Areas covered: Pharmacologic, safety and efficacy data of RAL from clinical trials and post-commercialization published reports are hereby summarized after a literature review including PubMed search, relating proceedings and abstracts from relevant international HIV conferences, assessment reports from European and United States regulatory agencies and treatment guidelines (World Health Organization, United States Department of Health and Human Services and European AIDS Clinical Society), up to October 2017. Most frequent search terms were “raltegravir”, “safety”, “adverse
events”, “efficacy” and “integrase-inhibitors”.
Expert opinion: Despite the arrival of new integrase strand transfer inhibitors (INSTIs) with advantages in terms of dosing convenience (elvitegravir, ELV) and higher genetic barrier (dolutegravir, DTG), RAL has stood the test of time and its overall favourable safety profile, without significant appearance of unexpected adverse events, vouch for its relevance in the antiretroviral armamentarium.
Keywords: antiretrovirals, efficacy, HIV infection, integrase-inhibitors, MK-0518, raltegravir, safety.
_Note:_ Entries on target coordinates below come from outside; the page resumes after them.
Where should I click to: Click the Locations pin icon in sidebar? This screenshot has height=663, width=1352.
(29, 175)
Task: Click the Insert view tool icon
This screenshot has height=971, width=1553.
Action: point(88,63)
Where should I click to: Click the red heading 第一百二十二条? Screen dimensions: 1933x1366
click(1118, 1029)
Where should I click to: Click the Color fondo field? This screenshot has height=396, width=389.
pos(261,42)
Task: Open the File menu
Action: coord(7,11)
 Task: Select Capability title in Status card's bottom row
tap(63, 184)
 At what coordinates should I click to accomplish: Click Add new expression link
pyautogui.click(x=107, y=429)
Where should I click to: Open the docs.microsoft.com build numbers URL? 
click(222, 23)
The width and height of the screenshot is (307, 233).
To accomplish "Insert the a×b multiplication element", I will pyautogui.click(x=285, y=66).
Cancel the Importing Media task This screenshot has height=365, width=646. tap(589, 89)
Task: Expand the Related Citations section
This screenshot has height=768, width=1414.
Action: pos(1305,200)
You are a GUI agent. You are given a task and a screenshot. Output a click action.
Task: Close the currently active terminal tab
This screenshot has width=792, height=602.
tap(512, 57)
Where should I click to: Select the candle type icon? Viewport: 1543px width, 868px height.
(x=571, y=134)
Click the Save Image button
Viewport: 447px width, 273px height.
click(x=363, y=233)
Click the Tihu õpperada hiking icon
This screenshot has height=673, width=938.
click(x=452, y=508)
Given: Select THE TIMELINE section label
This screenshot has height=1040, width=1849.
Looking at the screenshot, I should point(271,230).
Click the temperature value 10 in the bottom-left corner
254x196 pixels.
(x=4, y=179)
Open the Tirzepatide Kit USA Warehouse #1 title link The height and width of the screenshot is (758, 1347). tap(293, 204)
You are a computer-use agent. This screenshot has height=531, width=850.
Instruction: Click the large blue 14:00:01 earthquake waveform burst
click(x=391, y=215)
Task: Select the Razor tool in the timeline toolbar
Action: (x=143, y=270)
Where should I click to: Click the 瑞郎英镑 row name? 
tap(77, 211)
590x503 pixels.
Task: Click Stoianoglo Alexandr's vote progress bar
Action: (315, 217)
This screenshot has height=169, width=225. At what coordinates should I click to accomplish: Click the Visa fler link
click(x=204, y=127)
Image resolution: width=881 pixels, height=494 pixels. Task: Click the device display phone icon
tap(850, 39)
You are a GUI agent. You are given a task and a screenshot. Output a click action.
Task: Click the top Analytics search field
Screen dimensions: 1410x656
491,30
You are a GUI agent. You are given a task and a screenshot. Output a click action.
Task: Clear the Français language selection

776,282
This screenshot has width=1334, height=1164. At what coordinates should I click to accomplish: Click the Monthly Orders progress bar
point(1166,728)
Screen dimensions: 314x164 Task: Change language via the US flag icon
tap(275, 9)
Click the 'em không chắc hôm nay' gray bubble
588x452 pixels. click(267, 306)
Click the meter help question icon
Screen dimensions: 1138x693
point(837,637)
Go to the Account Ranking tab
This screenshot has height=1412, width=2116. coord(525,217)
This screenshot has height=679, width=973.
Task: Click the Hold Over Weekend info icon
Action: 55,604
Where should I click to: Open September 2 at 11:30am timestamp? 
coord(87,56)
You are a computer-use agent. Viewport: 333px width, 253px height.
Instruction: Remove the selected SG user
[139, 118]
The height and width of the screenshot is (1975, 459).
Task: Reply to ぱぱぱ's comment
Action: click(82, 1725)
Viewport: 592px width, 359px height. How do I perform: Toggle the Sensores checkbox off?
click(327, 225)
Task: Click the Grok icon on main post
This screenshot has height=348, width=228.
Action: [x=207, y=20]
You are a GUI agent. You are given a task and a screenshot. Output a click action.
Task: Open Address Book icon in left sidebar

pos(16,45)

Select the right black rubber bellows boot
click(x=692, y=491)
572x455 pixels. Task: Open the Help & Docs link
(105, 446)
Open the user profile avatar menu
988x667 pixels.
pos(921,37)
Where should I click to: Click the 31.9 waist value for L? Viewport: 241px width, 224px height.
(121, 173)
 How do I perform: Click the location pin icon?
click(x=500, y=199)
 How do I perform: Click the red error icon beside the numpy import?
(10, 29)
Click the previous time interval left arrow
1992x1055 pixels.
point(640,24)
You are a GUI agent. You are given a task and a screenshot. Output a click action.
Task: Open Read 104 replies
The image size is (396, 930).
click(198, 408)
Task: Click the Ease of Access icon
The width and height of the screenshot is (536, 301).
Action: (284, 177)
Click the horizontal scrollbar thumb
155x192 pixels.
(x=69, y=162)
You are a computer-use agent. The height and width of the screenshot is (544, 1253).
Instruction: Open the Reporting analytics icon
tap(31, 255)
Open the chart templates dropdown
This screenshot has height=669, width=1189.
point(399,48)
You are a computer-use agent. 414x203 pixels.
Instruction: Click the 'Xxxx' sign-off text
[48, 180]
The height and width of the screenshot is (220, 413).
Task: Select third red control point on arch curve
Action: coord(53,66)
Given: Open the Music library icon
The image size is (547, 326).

List of abbreviations AEs= adverse events
ALT= alanine aminotransferase ARV= antiretroviral
AST= apartate aminotransferase ATV=atazanavir
ATV/r= ritonavir-boosted ATV BIC= bictegravir
bPIs= boosted protease inhibitors CAB= cabotegravir
CK= creatine kinase
DDI = drug-drug interactions
DRESS= drug reaction with eosinophilia and systemic symptoms DRV= darunavir
DRV/r = ritonavir-boosted darunavir DTG= dolutegravir
EFV= efavirenz ELV= elvitegravir
FTC= emtricitabine FTC
GSS= genotypic sensitivity score HCV= hepatitis C
INSTI= integrase strand transfer inhibitor LPV/r= ritonavir-boosted lopinavir NPAEs= neuropsychiatric adverse events
NRTIs= nucleoside reverse transcriptase inhibitors OBT = optimized background therapy
PI= protease inhibitor RAL= raltegravir
RAMs= resistance-associated mutations TDF= tenofovir disoproxil fumarate TT= triple therapy

VF= virologic failure VL= viral load
It is estimated that over 36 million people worldwide live with HIV [1]. The primary goal to control the infection is to suppress HIV viral load (VL), which for now translates into lifetime treatment. New drugs with novel targets and less toxicity have appeared over the last decade. Raltegravir (RAL) was the first integrase strand transfer inhibitor (INSTI) approved for HIV treatment in 2007. INSTIs inhibit the integrase, an HIV enzyme that allows integration into the DNA of host cells. Two other drugs from this class are currently available, elvitegravir (ELV) and dolutegravir (DTG). Additionally bictegravir (BIC) and injectable long-acting cabotegravir (CAB) are in advanced preclinical development.
INSTIs combine high efficacy with good safety and tolerability, characteristics that despite their relatively recent introduction have placed them as one of the preferred drugs used in combination with two nucleoside reverse transcriptase inhibitors (NRTIs) for HIV treatment [2, 3].
This review summarizes RAL pharmacology and efficacy, with specific attention to key safety data.
2.Overview of RAL pharmacology
Several years of thorough investigation [4,5] led to the development of RAL (MK- 0518), which effectively binds to the active site of the integrase enzyme preventing its activity. The integrase primes HIV-DNA in the cytoplasm (3′-processing), accompanies it to the nucleus and allows for its integration (strand transfer) within the cell’s own genome to access the host’s transcription machinery [6-8].
RAL is administered orally as 400 mg BID in adults and has recently been approved for naïve patients in a single QD formulation of 1200 mg (two 600 mg tablets). This new QD formulation is also approved for patients who are virologically suppressed on an initial regimen of RAL 400 mg BID. Tmax absorption in the fasted state is approximately 3 hours (h) for the BID dosing, with a half-life of around 9h. Tmax for the 1200 mg qd dose in the fasted state is 1.5 -2h. The drug binds in 83% to plasma proteins and is cleared mainly via UGT1A1 glucorinidation. Faecal and urine elimination is 51% and 32%, respectively.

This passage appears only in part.